I was left without words, not only because he’d already left and I would have been left talking to myself. Also, I was trying to think of the last Saturday that I’d started at 5am by hanging pictures and moving furniture, and not one example came to mind.
My response, since actually speaking to my neighbor isn’t so much successful and causes a spike in my blood pressure, was to write a letter to the landlord asking if I was indeed correct in interpreting the “quiet enjoyment” section of the lease to mean that I shouldn’t have be woken up at 5am on a Saturday.
The landlord (or an office assistant most likely) read the letter and called the neighbor to tell him of my complaint. I asked her how the conversation went; she hesitated, and I had images of him yelling about my loud behavior that he hadn’t ever complained about (he really really hates my sewing machine!).
I understand that my neighbor most likely hears much of the noise that I make, but I feel that I’m fairly lazy and that during the quiet hours of after 10pm and before 9am, I’m not doing very much. And when I use my sewing machine or when I’m hanging pictures, etc., it is always during the day where, to put it bluntly, if he doesn’t like it, he can suck it.

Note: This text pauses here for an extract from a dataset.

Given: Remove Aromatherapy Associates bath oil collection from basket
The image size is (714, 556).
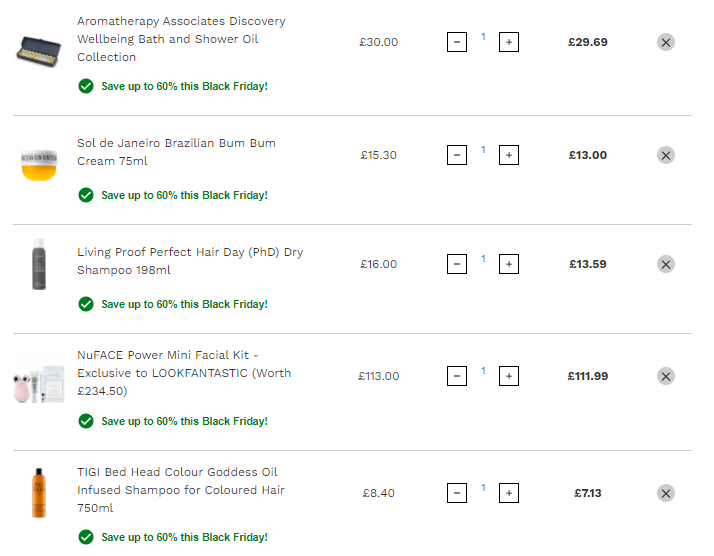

But now I know that he knows I complained. Which is, I suppose, the point. That I’m not going to just let him bang around and wake me up without putting up a fight (granted, my fighting consists of letter writing, but that’s a type of fighting). And I did try and talk to him about it, but to no avail. What else was I to do? Ignore it, yes, that was probably an option. Try and talk to him again? Seems pointless.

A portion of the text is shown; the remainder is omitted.